* _EXERCISE TASK 1_:
Reproduce the passage of the judgment excerpt on state immunity from "Sixthly, pulling the" up to and including "have been delegated.".
* _EXERCISE TASK 2_:
Translate into French the following sentence from the judgment excerpt on state immunity: "The relevant test goes to the character of the act rather than its motive or purpose."
* _EXERCISE TASK 3_:
Continue the judgment excerpt on state immunity, beginning after its final sentence.

* _SUPPLIED TEXT_:
_ _ _
Sixthly, pulling the threads together, the analyses contained in Czarnikow v Rolimpex, I Congreso and in Dr. Flwreda’s evidence, reinforced by the fact of the GBI’s separate legal personality, point strongly to the conclusion that the GBI is a “separate entity”. Put another way, with reference to Shaw LJ’s observations in Trendtex (supra), the GBI is in truth a “separate entity” to which, at most, the execution of certain specific state objectives (as to the purchase and distribution of grain) may have been delegated.

75.

(IV) S.14(2) of the Act: In the light of my conclusion that the GBI is a “separate entity” within s.14(1) of the Act, it remains to consider whether the GBI is nonetheless entitled to immunity under s.14(2) of the Act. The threshold question is whether (s.14(2)(a)) “the proceedings relate to anything done by it in the exercise of sovereign authority”. The proceedings here relate to the entry by the GBI (as already discussed) into the LOF.

76.

Untutored by authority, it would instinctively seem to me hopeless to contend that the entry into the LOF was “done…in the exercise of sovereign authority” – any more than was the purchase of the cargo from Eksim.

77.

Mr. Hoyle, however, submitted that as the acquisition and transport of the cargo was part of the PDS:

“ The actions of the GBI in acquiring grain had a clear and pure governmental interest, as opposed to a commercial interest, considering the food distribution in place for the grain. In fact, both the nature and motive of the actions of GBI were such that had the MOT….directly carried out the same actions and transactions it would have done so in a public function with sovereign authority and not like a private person under private law. Therefore the GBI should be entitled to the same immunity which would be afforded to MOT in the circumstances. ”

78.

With respect, I cannot agree. Even assuming (without deciding) in Mr. Hoyle’s favour that the motive or purpose of the acquisition and carriage of the cargo had a governmental interest, that is not the test. The relevant test goes to the character of the act rather than its motive or purpose.

79.

It is unnecessary in this regard to look further than the speech of Lord Goff of Chieveley, in Kuwait Airways Corpn. v Iraqi Airways Co. [1995] 1 WLR 1147, at pp. 1159 – 1160:

“ ….in considering whether acts done by a separate entity are or are not acts done by it in the exercise of sovereign authority under section 14(2)(a), it would….be appropriate to have regard to the English authorities relating to the distinction between acta jure imperii and acta jure gestionis as adopted from public international law, including the statement of principle by Lord Wilberforce in the I Congreso del Partido [1983] 1 AC 244…..

It is apparent from Lord Wilberforce’s statement of principle that the ultimate test of what constitutes an act jure imperii is whether the act in question is of its own character a governmental act, as opposed to an act which any private citizen can perform. It follows that, in the case of acts done by a separate entity, it is not enough that the entity should have acted on the directions of the state, because such an act need not possess the character of a governmental act. To attract immunity under section 14(2), therefore, what is done by the separate entity must be something which possesses that character……

….in the absence of such character, the mere fact that the purpose or motive of the act was to serve the purposes of the state will not be sufficient to enable the separate entity to claim immunity under section 14(2) of the Act.”
_ _ _
* _MATERIAL PROVIDED_:
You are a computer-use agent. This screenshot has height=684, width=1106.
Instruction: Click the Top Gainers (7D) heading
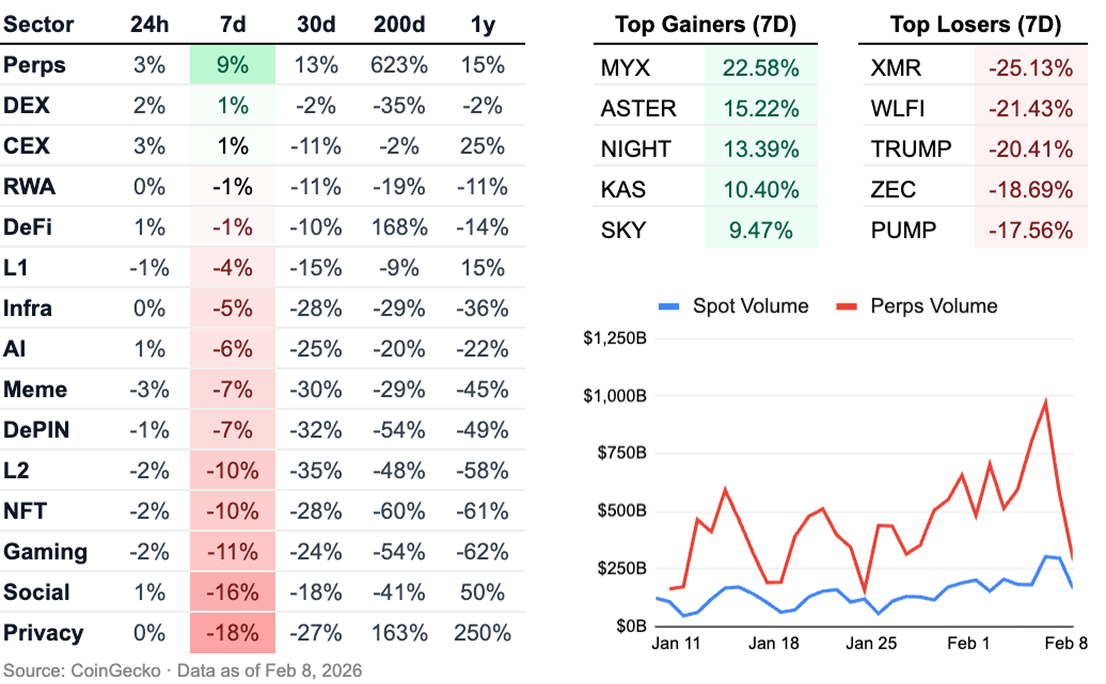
_ _ _
* _EXERCISE OUTPUT 1_:
Sixthly, pulling the threads together, the analyses contained in Czarnikow v Rolimpex, I Congreso and in Dr. Flwreda’s evidence, reinforced by the fact of the GBI’s separate legal personality, point strongly to the conclusion that the GBI is a “separate entity”. Put another way, with reference to Shaw LJ’s observations in Trendtex (supra), the GBI is in truth a “separate entity” to which, at most, the execution of certain specific state objectives (as to the purchase and distribution of grain) may have been delegated.

* _EXERCISE OUTPUT 2_:
Le critère pertinent porte sur la nature de l'acte plutôt que sur son motif ou sa finalité.

* _EXERCISE OUTPUT 3_:
See too, for interest, Lord Hope, Voices from the past, [2007] 123 LQR, at pp.566-568, including a fascinating account of Lord Wilberforce’s contribution to the passage of the (then) State Immunity Bill.

80.

To my mind, it is plain that the act of entry into the LOF did not have the character of and was not a governmental act. It follows that the GBI is not entitled to rely on the immunity available under s.14(2) of the Act. It follows further, that GBI’s challenge to the award on the ground of state immunity must fail, having regard to s.14 of the Act, in addition to s.9 of the Act.

81.

(V) S.10(4)(b) of the Act: In the light of the decisions to which I have come, s.10(4)(b) is of academic interest only; indeed, no question relating to this section arises. I can therefore take this topic very briefly indeed.

82.

I have already set out the terms of s.10(4) of the Act and outlined the rival contentions. I begin with the assumption most favourable to the MOT/GBI – namely, that s.10(4)(b) only applies if both ship and cargo were “in use or intended for use for commercial purposes”.

i)

As I understood Mr. Hoyle’s submissions, he, very properly, did not dispute that the vessel was in use for commercial purposes. Furthermore and equally properly, he disclaimed any suggestion that the cargo was an “aid” cargo; there was simply no evidence to such effect. As it seems to me, it follows that at the time of the salvage, the cargo was “in use” for commercial purposes; it was at that time a commercial cargo. It had been bought from Eksim (and for that matter, shipped) commercially; it seems hopeless to me to contend otherwise. State immunity accordingly does not apply.

ii)

As to Mr. Hoyle’s submission that the cargo was intended for use as part of the PDS, even if well-founded, that cannot affect the cargo’s “status” as a commercial cargo at the time of the salvage. But in any event – and though it is unnecessary to reach a conclusion – I am far from persuaded that intended subsidised distribution in the future, would entitle the MOT/GBI to succeed in a claim for immunity under this sub-section. The evidence does not go so far as to suggest intended donation of the cargo to Iraqi recipients free of charge. It is also perhaps noteworthy that there is, I think, no evidence as to what actually happened to the cargo after its discharge.

83.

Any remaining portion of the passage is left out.